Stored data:

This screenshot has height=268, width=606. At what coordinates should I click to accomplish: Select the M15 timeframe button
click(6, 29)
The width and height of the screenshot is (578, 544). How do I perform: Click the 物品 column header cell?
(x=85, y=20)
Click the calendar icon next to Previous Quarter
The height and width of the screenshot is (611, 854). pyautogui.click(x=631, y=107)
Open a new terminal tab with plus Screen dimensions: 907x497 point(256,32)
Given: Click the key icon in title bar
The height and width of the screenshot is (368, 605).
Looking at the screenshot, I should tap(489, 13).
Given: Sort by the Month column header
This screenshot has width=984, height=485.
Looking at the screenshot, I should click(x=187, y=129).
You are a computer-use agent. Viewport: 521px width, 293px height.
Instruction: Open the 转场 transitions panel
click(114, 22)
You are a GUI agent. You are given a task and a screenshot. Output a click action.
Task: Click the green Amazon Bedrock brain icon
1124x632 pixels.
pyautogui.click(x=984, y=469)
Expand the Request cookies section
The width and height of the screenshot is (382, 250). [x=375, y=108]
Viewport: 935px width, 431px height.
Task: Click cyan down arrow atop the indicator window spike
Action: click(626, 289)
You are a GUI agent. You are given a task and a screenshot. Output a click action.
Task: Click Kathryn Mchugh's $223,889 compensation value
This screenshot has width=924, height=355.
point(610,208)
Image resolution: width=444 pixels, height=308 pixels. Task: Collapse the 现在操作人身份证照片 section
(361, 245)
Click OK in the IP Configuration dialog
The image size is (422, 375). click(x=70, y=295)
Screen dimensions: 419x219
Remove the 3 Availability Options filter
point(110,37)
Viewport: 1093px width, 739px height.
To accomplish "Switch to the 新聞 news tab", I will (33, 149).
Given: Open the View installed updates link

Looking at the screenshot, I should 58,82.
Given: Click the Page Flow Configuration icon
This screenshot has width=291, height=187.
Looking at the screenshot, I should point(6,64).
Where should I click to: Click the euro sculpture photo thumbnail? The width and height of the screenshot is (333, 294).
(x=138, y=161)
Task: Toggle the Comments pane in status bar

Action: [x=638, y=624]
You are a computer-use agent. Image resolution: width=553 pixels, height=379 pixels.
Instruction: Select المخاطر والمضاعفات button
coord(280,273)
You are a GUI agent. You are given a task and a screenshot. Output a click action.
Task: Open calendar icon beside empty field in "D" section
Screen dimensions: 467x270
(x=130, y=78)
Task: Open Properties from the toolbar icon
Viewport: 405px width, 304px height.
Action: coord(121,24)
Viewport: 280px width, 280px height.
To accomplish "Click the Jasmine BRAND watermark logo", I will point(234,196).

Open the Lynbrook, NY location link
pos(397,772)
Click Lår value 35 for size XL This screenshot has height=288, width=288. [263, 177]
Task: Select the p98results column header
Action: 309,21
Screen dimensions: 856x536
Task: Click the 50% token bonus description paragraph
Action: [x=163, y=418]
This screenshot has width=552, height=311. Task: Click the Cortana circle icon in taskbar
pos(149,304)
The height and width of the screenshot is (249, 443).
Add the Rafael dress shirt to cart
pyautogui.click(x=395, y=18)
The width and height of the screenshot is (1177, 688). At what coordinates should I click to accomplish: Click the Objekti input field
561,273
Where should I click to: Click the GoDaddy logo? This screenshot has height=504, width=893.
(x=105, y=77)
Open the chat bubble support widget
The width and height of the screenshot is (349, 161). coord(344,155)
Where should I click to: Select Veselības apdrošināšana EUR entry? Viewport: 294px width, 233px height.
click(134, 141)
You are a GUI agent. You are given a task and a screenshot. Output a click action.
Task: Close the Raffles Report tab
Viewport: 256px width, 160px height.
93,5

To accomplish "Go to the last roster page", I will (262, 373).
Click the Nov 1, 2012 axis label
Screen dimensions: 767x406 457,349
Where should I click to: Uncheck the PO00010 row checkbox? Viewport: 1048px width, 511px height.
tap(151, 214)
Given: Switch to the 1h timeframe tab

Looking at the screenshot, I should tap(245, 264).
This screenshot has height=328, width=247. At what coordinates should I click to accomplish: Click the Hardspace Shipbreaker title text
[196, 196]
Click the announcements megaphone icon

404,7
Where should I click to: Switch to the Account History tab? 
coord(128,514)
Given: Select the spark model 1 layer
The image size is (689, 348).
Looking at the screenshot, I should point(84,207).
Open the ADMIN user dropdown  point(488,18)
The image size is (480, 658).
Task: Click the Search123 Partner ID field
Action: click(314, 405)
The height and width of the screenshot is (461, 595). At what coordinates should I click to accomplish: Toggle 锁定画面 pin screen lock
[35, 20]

### [Description of the task]
For this exercise, restate every record word for word.

### [Task answer]
This screenshot has height=268, width=606. At what coordinates should I click to accomplish: Select the M15 timeframe button
click(6, 29)
The width and height of the screenshot is (578, 544). How do I perform: Click the 物品 column header cell?
(x=85, y=20)
Click the calendar icon next to Previous Quarter
The height and width of the screenshot is (611, 854). pyautogui.click(x=631, y=107)
Open a new terminal tab with plus Screen dimensions: 907x497 point(256,32)
Given: Click the key icon in title bar
The height and width of the screenshot is (368, 605).
Looking at the screenshot, I should tap(489, 13).
Given: Sort by the Month column header
This screenshot has width=984, height=485.
Looking at the screenshot, I should click(x=187, y=129).
You are a computer-use agent. Viewport: 521px width, 293px height.
Instruction: Open the 转场 transitions panel
click(114, 22)
You are a GUI agent. You are given a task and a screenshot. Output a click action.
Task: Click the green Amazon Bedrock brain icon
1124x632 pixels.
pyautogui.click(x=984, y=469)
Expand the Request cookies section
The width and height of the screenshot is (382, 250). [x=375, y=108]
Viewport: 935px width, 431px height.
Task: Click cyan down arrow atop the indicator window spike
Action: click(626, 289)
You are a GUI agent. You are given a task and a screenshot. Output a click action.
Task: Click Kathryn Mchugh's $223,889 compensation value
This screenshot has width=924, height=355.
point(610,208)
Image resolution: width=444 pixels, height=308 pixels. Task: Collapse the 现在操作人身份证照片 section
(361, 245)
Click OK in the IP Configuration dialog
The image size is (422, 375). click(x=70, y=295)
Screen dimensions: 419x219
Remove the 3 Availability Options filter
point(110,37)
Viewport: 1093px width, 739px height.
To accomplish "Switch to the 新聞 news tab", I will (33, 149).
Given: Open the View installed updates link

Looking at the screenshot, I should 58,82.
Given: Click the Page Flow Configuration icon
This screenshot has width=291, height=187.
Looking at the screenshot, I should point(6,64).
Where should I click to: Click the euro sculpture photo thumbnail? The width and height of the screenshot is (333, 294).
(x=138, y=161)
Task: Toggle the Comments pane in status bar

Action: [x=638, y=624]
You are a computer-use agent. Image resolution: width=553 pixels, height=379 pixels.
Instruction: Select المخاطر والمضاعفات button
coord(280,273)
You are a GUI agent. You are given a task and a screenshot. Output a click action.
Task: Open calendar icon beside empty field in "D" section
Screen dimensions: 467x270
(x=130, y=78)
Task: Open Properties from the toolbar icon
Viewport: 405px width, 304px height.
Action: coord(121,24)
Viewport: 280px width, 280px height.
To accomplish "Click the Jasmine BRAND watermark logo", I will point(234,196).

Open the Lynbrook, NY location link
pos(397,772)
Click Lår value 35 for size XL This screenshot has height=288, width=288. [263, 177]
Task: Select the p98results column header
Action: 309,21
Screen dimensions: 856x536
Task: Click the 50% token bonus description paragraph
Action: [x=163, y=418]
This screenshot has width=552, height=311. Task: Click the Cortana circle icon in taskbar
pos(149,304)
The height and width of the screenshot is (249, 443).
Add the Rafael dress shirt to cart
pyautogui.click(x=395, y=18)
The width and height of the screenshot is (1177, 688). At what coordinates should I click to accomplish: Click the Objekti input field
561,273
Where should I click to: Click the GoDaddy logo? This screenshot has height=504, width=893.
(x=105, y=77)
Open the chat bubble support widget
The width and height of the screenshot is (349, 161). coord(344,155)
Where should I click to: Select Veselības apdrošināšana EUR entry? Viewport: 294px width, 233px height.
click(134, 141)
You are a GUI agent. You are given a task and a screenshot. Output a click action.
Task: Close the Raffles Report tab
Viewport: 256px width, 160px height.
93,5

To accomplish "Go to the last roster page", I will (262, 373).
Click the Nov 1, 2012 axis label
Screen dimensions: 767x406 457,349
Where should I click to: Uncheck the PO00010 row checkbox? Viewport: 1048px width, 511px height.
tap(151, 214)
Given: Switch to the 1h timeframe tab

Looking at the screenshot, I should tap(245, 264).
This screenshot has height=328, width=247. At what coordinates should I click to accomplish: Click the Hardspace Shipbreaker title text
[196, 196]
Click the announcements megaphone icon

404,7
Where should I click to: Switch to the Account History tab? 
coord(128,514)
Given: Select the spark model 1 layer
The image size is (689, 348).
Looking at the screenshot, I should point(84,207).
Open the ADMIN user dropdown  point(488,18)
The image size is (480, 658).
Task: Click the Search123 Partner ID field
Action: click(314, 405)
The height and width of the screenshot is (461, 595). At what coordinates should I click to accomplish: Toggle 锁定画面 pin screen lock
[35, 20]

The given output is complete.